[Records — start]
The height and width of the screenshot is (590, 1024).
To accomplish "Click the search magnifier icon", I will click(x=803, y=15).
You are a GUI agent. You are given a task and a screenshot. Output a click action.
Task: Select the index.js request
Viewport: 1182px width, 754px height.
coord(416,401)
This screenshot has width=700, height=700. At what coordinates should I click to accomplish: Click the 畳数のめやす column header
[Records — finish]
[Records — start]
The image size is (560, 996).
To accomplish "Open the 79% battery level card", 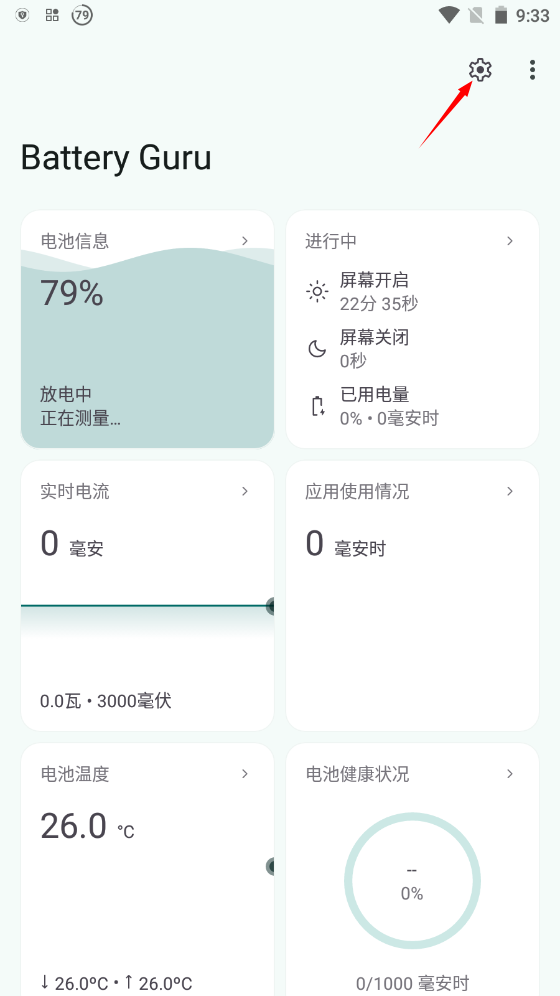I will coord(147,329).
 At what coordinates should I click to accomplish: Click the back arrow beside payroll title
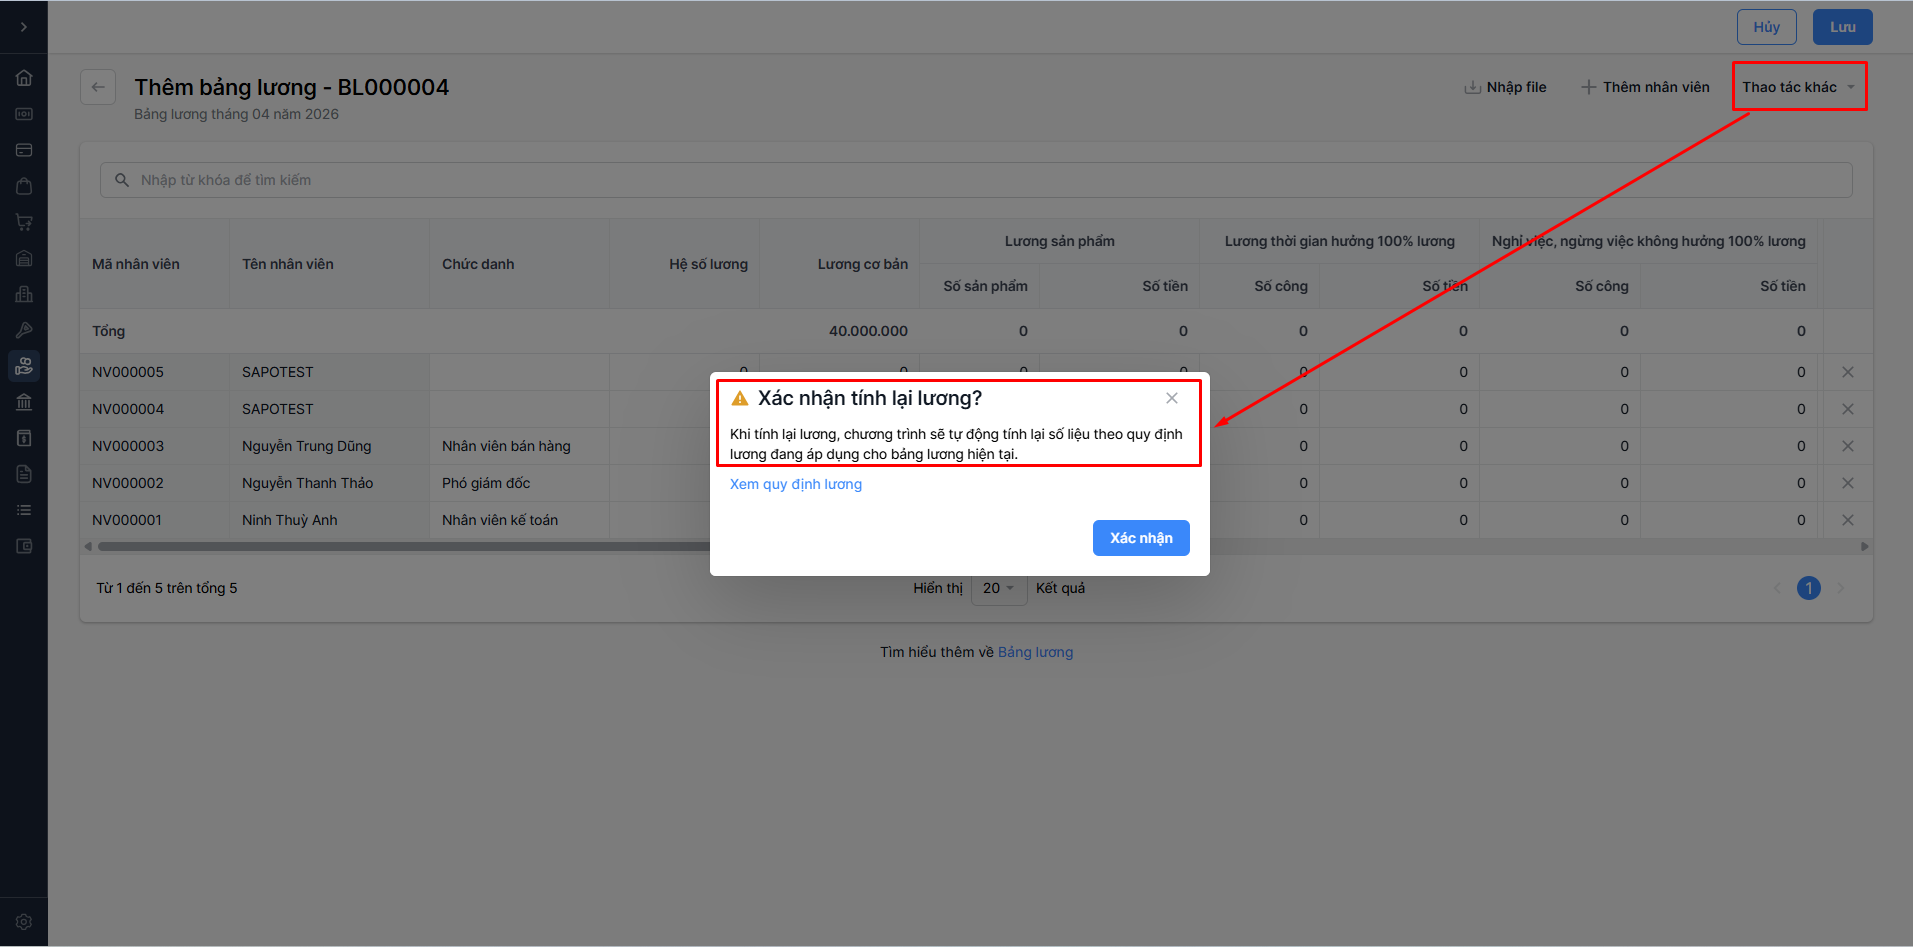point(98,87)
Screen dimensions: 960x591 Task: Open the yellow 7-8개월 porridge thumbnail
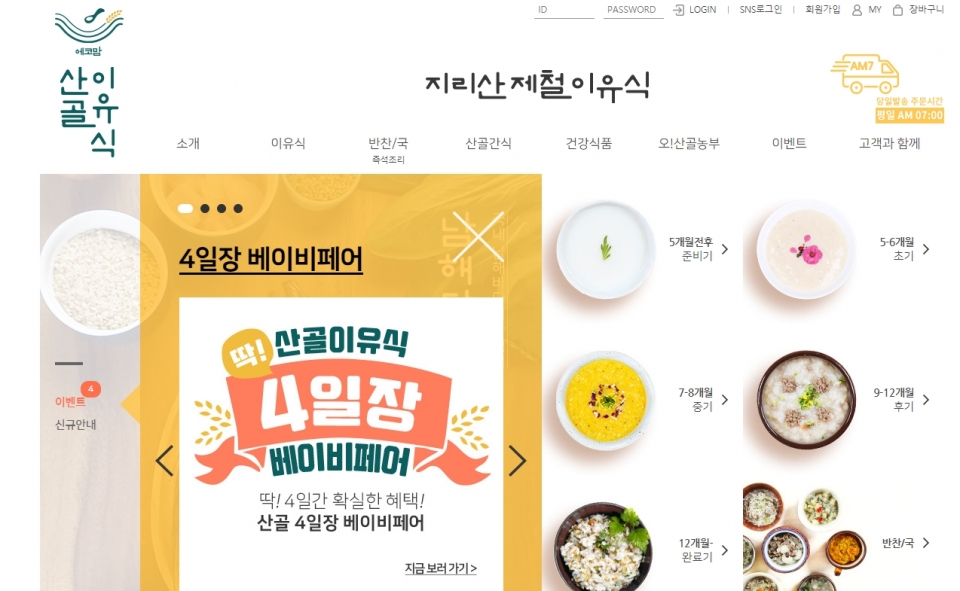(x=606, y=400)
[Records — finish]
■ Work item
Above are the lines; repeat exactly the ones from the line containing "The height and" down to the line containing "This screenshot has", both inclusive.

■ Result of the task
The height and width of the screenshot is (590, 1024).
To accomplish "Click the search magnifier icon", I will click(x=803, y=15).
You are a GUI agent. You are given a task and a screenshot. Output a click action.
Task: Select the index.js request
Viewport: 1182px width, 754px height.
coord(416,401)
This screenshot has width=700, height=700. At what coordinates should I click to accomplish: Click the 畳数のめやす column header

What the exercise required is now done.